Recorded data
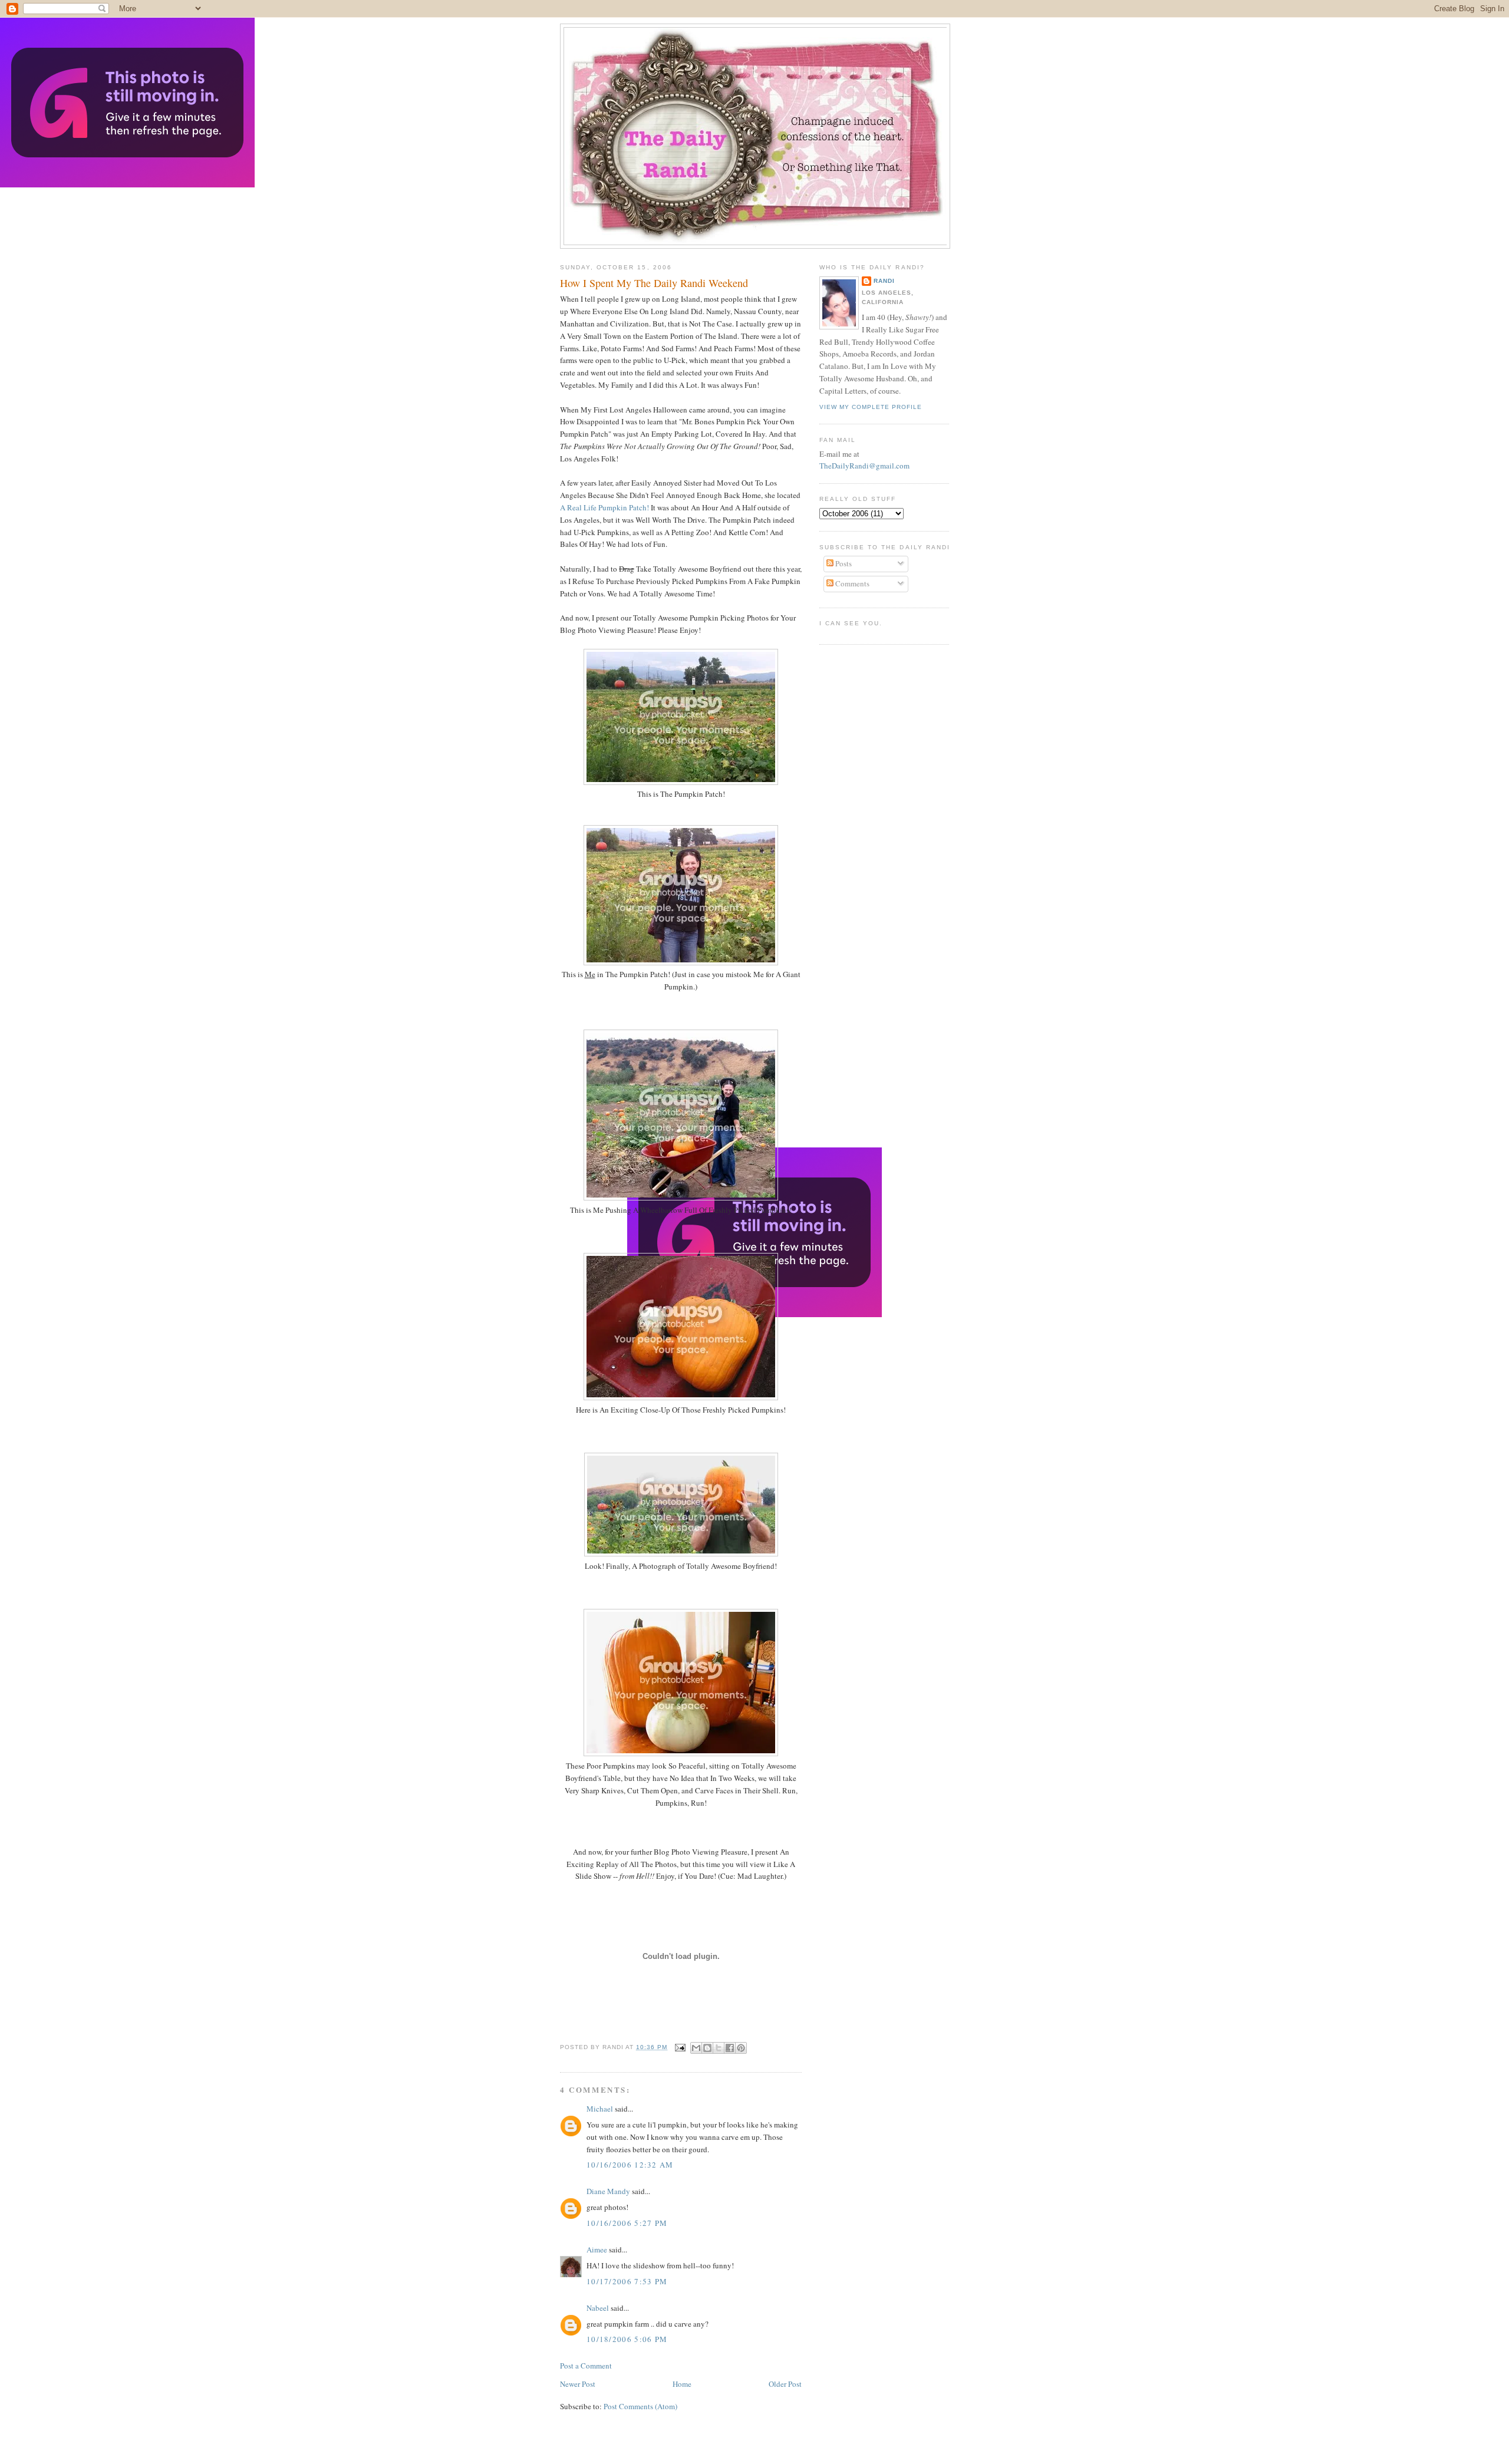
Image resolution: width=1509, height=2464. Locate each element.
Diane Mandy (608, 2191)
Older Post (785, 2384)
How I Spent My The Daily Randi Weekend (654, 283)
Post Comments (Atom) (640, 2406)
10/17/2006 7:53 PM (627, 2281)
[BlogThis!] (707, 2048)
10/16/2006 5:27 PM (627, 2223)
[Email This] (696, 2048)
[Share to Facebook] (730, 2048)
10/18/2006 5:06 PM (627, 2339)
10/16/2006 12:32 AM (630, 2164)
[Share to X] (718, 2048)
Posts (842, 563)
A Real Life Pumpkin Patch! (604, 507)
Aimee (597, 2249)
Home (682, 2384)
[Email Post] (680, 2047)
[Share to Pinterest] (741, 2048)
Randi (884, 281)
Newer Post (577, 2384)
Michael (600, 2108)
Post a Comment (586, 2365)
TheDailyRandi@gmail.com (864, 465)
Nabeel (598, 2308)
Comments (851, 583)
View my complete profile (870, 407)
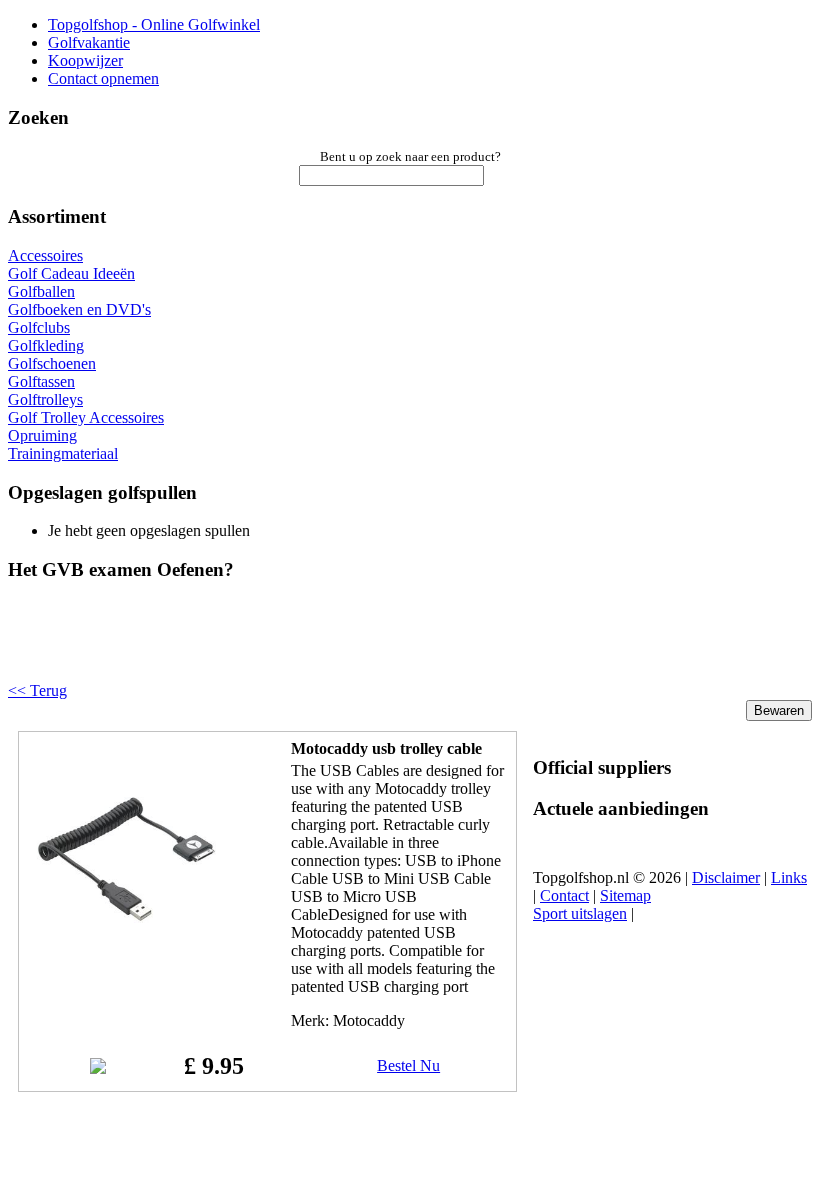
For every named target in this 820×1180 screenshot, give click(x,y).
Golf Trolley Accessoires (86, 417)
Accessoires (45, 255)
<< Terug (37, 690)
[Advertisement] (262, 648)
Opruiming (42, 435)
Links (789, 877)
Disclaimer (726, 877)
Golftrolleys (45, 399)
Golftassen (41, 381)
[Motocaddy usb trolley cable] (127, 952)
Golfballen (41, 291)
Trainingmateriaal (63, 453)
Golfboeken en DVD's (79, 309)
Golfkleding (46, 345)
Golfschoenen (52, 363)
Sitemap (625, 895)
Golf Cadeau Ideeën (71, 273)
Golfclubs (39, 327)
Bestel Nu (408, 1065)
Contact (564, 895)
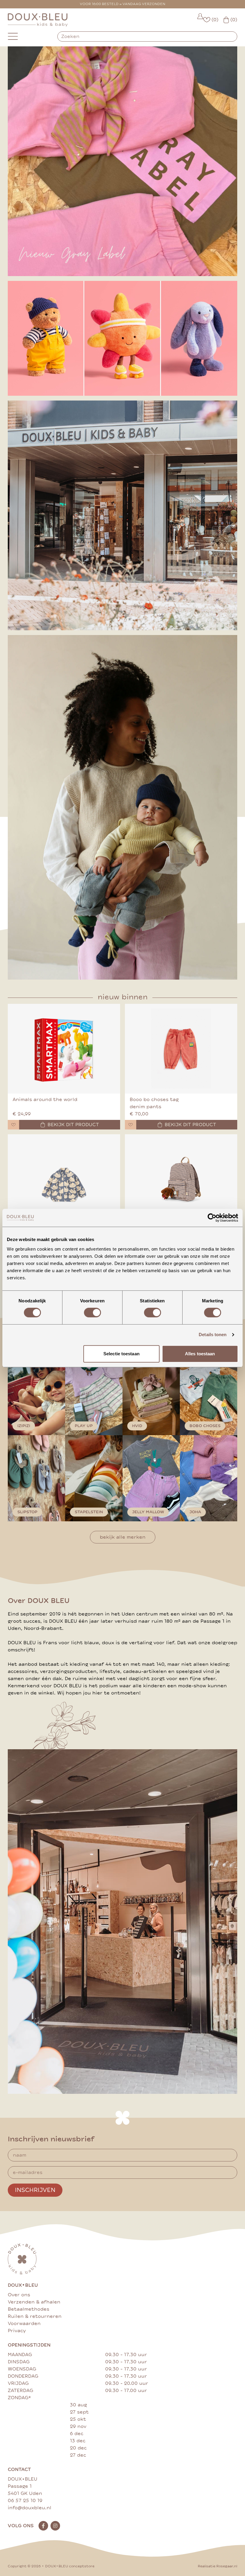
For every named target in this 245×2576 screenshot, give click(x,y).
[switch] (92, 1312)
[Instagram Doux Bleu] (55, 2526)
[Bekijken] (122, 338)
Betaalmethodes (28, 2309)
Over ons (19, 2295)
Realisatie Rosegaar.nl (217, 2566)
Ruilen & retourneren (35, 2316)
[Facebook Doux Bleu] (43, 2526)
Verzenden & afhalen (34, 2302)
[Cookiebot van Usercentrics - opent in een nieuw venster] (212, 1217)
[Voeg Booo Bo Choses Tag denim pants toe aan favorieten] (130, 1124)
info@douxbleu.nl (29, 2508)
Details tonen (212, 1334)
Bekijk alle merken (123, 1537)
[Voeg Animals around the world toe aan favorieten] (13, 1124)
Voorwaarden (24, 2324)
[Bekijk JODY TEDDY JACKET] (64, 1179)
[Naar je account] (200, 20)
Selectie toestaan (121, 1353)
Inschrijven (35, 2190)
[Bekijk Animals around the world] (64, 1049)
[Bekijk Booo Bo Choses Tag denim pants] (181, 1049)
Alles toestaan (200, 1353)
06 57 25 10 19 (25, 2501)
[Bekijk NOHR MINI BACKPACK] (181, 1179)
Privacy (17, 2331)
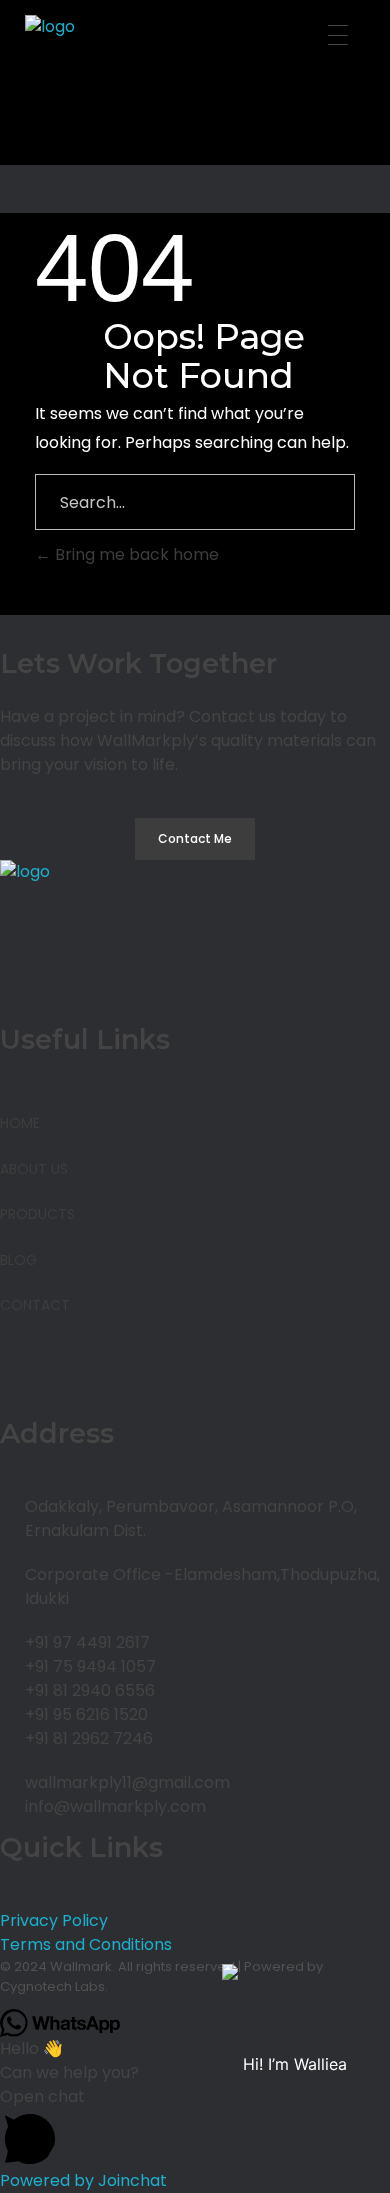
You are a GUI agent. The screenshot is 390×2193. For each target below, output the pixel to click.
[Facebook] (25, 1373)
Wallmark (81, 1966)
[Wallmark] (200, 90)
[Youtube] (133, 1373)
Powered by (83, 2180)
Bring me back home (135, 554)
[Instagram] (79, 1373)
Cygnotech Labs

→ **Work to be completed**
The lines to return are those in the entries above that include "world".

→ **Answer below**
[Voeg Animals around the world toe aan favorieten] (13, 1124)
[Bekijk Animals around the world] (64, 1049)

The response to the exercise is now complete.